Julia will place a series of machine and hand stitched ad cards within the telephone box. There will be repeated designs but each one will have a unique marker. It is anticipated that the cards will be removed. The cards will have a freephone number that relates to the information on the cards.

Alistair Levy
Fleet
Alastair Levy experiments with office stationery, hardware products and domestic items to make interventions that skew the experience of the familiar and the mundane.
Fleet is a propositional piece of work which uses the motif of the paper aeroplane as a means of intervening in a public place. This action will involve installing a large number of planes onto two surfaces of the phone box, giving the appearance of a sudden surge or attack of some kind. This is not intended as an overtly political statement but more an experiment in everyday materials and forms.

Hinge
Telephone Box Artworks
Hinge, aka exhibition curator, Anne Forgan. will be exploring the making of the exhibition as an exercise in multi-noded communication.

Temple Row
Rachael Elwell – ArtYarn
Yarnbomb
ArtYarn is a fibre arts collaboration between Rachael Elwell and Sarah Hardacre.
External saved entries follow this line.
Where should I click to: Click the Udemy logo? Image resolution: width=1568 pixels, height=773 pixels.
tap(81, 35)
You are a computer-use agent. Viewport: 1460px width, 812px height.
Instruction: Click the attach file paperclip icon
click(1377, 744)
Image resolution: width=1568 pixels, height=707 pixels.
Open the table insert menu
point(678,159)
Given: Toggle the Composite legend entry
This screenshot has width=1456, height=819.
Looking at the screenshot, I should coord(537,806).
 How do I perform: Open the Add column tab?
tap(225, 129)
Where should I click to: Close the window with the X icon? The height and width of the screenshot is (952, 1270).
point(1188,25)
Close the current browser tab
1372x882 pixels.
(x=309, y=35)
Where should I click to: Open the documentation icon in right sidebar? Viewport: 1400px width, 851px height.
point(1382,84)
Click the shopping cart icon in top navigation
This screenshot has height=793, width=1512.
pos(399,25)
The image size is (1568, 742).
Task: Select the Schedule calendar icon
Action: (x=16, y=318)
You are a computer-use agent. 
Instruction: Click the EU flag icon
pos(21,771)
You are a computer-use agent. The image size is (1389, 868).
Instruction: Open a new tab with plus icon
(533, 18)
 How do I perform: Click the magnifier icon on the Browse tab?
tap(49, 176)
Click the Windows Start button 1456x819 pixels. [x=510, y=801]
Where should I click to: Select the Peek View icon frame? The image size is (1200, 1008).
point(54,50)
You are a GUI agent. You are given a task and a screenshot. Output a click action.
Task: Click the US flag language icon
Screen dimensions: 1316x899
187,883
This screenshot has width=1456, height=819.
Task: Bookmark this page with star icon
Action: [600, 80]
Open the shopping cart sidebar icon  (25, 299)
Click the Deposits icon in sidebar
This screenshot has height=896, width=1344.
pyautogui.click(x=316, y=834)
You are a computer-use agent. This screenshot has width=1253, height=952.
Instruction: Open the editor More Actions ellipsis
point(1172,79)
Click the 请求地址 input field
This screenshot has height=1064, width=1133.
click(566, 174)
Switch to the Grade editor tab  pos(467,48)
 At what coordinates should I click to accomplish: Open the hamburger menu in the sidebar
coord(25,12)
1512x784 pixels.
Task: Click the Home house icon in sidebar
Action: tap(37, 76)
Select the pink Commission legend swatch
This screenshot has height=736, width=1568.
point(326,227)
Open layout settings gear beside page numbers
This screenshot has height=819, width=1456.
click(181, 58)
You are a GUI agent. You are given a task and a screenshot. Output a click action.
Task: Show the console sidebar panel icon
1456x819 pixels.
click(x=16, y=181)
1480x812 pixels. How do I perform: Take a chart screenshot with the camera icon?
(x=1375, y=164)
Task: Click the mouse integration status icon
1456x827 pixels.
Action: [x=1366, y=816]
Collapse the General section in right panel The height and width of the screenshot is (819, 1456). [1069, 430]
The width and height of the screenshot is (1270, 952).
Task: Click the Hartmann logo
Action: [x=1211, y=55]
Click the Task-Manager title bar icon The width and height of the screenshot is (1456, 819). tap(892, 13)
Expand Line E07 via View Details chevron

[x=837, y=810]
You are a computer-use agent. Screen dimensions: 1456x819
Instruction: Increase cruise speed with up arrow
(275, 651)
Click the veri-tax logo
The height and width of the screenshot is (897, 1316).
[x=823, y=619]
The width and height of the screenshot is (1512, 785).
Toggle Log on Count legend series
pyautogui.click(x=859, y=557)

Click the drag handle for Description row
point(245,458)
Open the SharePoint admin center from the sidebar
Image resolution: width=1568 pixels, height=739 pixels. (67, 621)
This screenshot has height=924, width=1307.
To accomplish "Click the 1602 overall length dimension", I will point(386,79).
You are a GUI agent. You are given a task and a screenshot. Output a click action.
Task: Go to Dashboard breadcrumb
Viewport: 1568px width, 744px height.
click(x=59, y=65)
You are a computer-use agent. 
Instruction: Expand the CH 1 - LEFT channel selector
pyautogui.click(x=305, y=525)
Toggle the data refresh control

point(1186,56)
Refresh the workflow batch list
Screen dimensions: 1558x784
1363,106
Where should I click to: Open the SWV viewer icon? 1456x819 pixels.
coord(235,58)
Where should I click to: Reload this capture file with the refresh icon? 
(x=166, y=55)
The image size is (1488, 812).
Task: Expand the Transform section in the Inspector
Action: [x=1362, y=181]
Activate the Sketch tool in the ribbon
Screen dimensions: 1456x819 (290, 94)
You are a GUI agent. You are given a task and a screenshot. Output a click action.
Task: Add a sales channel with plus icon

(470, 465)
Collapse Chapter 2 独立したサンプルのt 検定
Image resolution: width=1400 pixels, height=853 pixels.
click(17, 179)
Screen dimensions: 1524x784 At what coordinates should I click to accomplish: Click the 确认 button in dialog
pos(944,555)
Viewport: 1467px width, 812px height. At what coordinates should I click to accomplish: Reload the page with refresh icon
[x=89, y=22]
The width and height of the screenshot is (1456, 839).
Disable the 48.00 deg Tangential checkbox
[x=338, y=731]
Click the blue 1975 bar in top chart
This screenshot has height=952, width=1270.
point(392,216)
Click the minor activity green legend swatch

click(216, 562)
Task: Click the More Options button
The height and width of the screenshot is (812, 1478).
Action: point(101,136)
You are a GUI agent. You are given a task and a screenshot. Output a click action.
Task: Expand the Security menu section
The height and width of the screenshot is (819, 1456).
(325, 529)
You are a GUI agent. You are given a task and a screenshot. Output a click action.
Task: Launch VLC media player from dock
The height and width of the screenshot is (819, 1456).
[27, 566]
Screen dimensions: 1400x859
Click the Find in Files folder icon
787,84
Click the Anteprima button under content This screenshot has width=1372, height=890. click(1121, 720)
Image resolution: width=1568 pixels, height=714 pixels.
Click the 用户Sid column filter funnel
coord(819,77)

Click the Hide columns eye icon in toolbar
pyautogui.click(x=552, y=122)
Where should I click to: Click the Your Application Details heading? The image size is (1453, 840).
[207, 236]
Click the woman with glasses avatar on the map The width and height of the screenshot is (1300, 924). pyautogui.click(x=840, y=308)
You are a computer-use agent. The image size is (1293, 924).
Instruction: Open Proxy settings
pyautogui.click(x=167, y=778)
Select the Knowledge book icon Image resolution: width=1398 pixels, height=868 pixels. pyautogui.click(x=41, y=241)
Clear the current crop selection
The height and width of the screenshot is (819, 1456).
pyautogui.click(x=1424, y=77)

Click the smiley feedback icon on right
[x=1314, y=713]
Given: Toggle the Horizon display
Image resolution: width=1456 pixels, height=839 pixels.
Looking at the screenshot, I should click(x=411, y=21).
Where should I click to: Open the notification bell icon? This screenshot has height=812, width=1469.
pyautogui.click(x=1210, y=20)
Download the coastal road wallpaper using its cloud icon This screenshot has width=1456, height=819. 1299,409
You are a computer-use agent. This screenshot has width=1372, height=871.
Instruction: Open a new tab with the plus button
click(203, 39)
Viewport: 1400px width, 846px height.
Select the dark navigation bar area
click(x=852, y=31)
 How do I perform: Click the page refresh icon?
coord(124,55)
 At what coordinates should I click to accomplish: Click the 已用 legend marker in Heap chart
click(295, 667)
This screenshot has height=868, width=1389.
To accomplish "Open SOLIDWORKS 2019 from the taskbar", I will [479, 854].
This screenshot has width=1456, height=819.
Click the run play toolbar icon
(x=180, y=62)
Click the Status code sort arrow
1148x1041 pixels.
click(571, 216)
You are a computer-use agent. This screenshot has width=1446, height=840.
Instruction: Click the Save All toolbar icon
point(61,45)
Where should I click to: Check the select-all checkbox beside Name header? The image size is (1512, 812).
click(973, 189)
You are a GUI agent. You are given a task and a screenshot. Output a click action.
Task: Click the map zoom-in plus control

ArtYarn is dedicated to the act of ‘tagging’ an urban environment using knitting and crochet with yarns and found fibres. Also known as ‘yarn bombing’, traditional handicraft techniques and contemporary social interventions are brought together as visually expressive art forms in urban spaces.
Artyarn have previously exhibited as part of the UK:DIY project, The Urban Splash New Islington Folk Festival 2008, Independents Liverpool Biennial 2008 and are currently artists in residence at the Contact Theatre, Manchester. Their work has been featured in national press and knitting publications and will be published in September 2009 in the forthcoming book ‘Yarn Bombing: The Art of Knitting Graffiti’
For 2.5 Hours of Oxygen, Rachael Elwell will warm up the telephone with a knitted cosy which will be wrapped around the middle of the phone box.